Element and text position data:
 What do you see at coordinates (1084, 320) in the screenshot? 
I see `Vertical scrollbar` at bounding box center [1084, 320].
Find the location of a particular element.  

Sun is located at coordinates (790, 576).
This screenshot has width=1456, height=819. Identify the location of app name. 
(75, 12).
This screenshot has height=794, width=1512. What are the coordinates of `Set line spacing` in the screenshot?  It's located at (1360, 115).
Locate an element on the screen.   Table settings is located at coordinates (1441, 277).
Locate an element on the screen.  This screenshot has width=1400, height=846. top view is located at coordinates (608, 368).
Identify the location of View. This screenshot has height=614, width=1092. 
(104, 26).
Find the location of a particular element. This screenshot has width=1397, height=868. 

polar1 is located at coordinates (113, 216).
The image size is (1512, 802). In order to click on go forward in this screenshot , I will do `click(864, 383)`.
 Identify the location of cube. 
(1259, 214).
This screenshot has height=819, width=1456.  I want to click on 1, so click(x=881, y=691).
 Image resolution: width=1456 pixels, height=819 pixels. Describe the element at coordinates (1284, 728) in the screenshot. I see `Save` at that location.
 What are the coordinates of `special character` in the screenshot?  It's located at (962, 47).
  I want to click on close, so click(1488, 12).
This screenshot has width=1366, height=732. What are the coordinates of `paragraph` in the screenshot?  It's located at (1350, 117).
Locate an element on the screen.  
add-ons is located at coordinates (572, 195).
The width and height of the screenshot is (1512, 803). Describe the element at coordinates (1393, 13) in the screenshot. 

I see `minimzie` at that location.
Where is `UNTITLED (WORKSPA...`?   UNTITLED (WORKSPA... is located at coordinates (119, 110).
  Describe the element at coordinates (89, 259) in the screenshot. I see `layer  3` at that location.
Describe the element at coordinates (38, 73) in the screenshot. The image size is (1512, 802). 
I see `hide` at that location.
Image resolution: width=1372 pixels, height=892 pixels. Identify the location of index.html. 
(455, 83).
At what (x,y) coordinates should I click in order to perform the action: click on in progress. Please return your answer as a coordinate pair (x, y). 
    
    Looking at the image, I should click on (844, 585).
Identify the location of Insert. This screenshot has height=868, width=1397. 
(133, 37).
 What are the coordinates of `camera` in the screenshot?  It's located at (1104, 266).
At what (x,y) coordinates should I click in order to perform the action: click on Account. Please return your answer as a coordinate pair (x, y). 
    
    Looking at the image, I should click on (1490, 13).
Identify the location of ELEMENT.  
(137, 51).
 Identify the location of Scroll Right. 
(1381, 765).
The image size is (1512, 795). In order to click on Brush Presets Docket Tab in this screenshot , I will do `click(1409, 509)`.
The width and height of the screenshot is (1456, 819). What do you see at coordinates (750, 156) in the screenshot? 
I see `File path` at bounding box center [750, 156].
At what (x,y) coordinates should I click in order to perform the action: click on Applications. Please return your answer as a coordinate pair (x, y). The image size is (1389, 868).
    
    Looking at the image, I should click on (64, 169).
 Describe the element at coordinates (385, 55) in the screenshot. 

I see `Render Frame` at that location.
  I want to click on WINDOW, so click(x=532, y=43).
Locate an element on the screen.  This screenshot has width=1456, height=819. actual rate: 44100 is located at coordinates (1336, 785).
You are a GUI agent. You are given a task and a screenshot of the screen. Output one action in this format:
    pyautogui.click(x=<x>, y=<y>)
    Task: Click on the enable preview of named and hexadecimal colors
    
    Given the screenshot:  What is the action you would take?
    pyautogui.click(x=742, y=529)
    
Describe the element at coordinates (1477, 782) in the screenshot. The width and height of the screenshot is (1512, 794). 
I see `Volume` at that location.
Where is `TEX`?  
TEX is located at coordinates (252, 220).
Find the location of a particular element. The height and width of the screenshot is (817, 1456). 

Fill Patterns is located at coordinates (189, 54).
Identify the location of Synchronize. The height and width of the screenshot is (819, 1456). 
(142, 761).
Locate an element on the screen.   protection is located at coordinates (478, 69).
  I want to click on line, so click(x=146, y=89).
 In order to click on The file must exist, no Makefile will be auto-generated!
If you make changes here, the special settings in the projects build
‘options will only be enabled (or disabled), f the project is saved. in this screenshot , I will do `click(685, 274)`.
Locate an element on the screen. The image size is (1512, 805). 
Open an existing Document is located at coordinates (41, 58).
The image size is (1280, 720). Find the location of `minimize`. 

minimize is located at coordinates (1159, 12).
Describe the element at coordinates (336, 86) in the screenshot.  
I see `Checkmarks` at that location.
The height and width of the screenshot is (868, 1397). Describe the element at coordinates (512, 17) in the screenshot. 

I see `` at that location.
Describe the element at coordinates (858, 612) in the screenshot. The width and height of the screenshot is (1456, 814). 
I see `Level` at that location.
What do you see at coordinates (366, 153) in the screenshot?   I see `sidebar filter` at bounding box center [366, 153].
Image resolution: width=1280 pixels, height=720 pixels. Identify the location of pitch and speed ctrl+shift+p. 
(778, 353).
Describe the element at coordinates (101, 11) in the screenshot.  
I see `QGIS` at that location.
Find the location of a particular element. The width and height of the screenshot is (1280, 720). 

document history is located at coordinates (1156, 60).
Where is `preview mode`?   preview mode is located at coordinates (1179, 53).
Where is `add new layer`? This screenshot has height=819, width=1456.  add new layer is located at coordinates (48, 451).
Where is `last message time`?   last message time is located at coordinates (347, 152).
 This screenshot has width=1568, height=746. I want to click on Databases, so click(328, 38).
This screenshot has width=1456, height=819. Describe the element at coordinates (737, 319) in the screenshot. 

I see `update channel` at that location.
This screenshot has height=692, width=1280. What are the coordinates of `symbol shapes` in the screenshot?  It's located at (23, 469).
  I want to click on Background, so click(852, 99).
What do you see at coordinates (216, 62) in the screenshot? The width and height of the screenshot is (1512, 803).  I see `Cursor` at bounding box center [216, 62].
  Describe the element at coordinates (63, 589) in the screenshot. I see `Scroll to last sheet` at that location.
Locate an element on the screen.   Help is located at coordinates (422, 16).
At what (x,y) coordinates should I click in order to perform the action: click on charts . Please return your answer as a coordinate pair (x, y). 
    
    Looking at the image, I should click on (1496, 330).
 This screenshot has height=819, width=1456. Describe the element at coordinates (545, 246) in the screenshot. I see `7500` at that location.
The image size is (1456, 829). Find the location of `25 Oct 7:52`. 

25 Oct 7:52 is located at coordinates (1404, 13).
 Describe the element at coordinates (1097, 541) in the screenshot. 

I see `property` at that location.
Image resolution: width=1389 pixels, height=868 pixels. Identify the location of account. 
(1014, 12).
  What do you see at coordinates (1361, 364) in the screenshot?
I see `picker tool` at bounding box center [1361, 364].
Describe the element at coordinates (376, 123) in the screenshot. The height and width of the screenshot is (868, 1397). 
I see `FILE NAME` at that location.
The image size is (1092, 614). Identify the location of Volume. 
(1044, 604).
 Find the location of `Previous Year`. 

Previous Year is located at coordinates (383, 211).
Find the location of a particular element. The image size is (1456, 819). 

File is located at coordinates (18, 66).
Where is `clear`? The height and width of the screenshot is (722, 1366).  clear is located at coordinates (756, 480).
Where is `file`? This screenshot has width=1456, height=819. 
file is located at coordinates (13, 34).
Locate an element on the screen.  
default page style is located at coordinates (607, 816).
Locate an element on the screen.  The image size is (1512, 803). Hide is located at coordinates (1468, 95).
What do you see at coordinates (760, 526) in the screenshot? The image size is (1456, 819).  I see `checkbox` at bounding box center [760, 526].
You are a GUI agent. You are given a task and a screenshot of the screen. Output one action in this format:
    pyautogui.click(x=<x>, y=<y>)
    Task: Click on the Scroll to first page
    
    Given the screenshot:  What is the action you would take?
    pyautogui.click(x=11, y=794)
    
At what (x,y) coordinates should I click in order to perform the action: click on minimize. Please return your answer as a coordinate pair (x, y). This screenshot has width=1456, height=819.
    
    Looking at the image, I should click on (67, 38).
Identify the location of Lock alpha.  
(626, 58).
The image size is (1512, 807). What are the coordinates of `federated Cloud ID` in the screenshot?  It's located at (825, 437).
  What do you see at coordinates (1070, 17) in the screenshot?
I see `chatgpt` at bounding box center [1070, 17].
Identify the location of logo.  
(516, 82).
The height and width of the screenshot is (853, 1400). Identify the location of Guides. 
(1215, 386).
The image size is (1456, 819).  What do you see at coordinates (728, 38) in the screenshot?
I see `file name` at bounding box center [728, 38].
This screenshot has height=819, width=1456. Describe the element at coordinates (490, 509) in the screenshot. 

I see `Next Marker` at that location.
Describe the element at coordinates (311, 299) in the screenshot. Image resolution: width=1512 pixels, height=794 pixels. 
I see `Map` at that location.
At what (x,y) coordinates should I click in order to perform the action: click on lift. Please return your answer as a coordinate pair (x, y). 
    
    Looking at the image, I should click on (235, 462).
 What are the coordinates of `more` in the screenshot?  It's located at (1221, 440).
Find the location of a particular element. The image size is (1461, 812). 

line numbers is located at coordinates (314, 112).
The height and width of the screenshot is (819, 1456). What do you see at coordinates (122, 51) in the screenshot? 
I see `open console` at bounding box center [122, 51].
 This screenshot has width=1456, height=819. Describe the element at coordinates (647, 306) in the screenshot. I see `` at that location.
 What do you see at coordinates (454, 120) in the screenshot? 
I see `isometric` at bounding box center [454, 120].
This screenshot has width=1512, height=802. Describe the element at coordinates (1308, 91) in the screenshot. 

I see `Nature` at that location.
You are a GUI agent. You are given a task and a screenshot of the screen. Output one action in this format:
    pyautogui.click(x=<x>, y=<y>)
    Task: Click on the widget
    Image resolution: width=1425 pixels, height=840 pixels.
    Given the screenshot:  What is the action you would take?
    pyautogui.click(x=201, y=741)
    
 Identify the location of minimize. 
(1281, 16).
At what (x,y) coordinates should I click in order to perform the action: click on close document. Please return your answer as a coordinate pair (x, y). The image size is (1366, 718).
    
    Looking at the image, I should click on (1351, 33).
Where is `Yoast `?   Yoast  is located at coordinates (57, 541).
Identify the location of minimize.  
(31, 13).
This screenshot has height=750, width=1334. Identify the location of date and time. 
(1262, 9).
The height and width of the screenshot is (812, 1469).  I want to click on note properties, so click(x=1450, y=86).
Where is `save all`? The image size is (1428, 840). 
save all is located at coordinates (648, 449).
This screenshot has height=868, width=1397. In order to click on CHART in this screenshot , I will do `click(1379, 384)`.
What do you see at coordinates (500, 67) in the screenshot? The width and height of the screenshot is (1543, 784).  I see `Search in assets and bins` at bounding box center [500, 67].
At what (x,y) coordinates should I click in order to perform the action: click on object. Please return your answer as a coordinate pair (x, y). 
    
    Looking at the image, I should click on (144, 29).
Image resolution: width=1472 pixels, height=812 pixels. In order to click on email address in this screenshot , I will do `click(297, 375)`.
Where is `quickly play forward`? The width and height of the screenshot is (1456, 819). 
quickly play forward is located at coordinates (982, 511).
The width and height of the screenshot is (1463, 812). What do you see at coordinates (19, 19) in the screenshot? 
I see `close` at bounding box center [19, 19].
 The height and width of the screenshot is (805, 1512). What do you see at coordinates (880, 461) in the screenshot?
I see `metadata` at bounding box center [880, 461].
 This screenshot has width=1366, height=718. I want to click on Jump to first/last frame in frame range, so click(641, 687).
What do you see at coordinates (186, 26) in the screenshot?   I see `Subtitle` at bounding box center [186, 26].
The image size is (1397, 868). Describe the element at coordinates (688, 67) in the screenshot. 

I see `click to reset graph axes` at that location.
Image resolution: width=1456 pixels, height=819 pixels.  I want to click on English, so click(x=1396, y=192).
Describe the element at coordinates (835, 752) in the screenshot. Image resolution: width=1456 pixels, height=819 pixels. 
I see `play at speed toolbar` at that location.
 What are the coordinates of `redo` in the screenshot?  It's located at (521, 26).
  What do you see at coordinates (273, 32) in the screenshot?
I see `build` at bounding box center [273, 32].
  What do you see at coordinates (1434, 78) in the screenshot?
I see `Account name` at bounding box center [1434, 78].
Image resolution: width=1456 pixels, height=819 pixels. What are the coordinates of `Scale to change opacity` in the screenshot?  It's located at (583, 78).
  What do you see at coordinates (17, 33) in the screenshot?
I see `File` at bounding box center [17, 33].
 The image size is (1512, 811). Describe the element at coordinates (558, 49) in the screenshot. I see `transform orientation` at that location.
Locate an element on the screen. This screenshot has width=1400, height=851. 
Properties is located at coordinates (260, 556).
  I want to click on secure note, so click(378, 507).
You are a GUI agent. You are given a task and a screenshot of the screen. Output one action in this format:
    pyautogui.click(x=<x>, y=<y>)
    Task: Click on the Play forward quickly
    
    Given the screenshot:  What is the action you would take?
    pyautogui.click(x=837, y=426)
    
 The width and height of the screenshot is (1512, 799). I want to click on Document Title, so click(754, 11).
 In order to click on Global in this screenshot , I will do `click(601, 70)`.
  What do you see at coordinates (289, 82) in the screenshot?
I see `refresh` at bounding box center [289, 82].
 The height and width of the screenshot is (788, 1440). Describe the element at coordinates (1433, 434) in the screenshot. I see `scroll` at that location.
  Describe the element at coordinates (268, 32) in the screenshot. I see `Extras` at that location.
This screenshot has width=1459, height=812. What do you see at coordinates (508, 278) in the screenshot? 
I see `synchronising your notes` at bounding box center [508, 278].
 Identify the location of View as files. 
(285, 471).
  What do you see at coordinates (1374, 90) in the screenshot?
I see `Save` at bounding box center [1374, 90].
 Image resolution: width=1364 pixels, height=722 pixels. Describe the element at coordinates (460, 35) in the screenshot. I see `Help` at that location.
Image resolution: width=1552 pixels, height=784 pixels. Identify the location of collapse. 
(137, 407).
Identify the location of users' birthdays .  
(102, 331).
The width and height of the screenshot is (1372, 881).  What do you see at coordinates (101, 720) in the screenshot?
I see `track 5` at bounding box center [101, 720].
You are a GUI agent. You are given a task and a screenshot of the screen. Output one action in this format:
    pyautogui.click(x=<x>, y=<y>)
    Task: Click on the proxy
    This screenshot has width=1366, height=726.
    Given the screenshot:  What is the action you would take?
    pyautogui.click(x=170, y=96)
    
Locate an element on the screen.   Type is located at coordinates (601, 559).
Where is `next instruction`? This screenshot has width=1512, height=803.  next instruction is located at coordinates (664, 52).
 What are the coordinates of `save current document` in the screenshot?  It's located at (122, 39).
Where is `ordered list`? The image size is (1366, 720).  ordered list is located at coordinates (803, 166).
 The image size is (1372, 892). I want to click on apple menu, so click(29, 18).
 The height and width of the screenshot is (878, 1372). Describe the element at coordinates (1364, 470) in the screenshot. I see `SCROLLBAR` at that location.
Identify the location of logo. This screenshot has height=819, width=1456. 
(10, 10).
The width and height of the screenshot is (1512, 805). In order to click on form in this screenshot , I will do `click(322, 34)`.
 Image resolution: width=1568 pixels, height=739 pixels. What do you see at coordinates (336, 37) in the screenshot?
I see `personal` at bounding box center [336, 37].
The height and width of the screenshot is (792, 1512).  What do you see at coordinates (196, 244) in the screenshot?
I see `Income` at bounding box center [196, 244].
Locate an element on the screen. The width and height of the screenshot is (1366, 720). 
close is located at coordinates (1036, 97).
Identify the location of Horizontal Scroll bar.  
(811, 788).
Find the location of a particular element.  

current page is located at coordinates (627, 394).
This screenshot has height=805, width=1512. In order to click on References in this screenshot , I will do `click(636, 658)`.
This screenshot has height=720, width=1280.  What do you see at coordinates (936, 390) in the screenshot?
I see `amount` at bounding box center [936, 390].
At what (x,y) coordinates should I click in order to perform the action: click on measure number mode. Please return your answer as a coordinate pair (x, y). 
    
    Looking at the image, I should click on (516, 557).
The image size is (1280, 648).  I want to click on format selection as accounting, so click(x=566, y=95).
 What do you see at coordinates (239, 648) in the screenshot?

_Task requirements:_ Rewrite the stretch of the material from the line containing "is (1428, 840)." through the line containing "This screenshot has height=868, width=1397. In", changing "CHART" to "GRAPH" and leaving everything else as it is.

_Task result:_
Where is `save all`? The image size is (1428, 840). 
save all is located at coordinates (648, 449).
This screenshot has height=868, width=1397. In order to click on GRAPH in this screenshot , I will do `click(1379, 384)`.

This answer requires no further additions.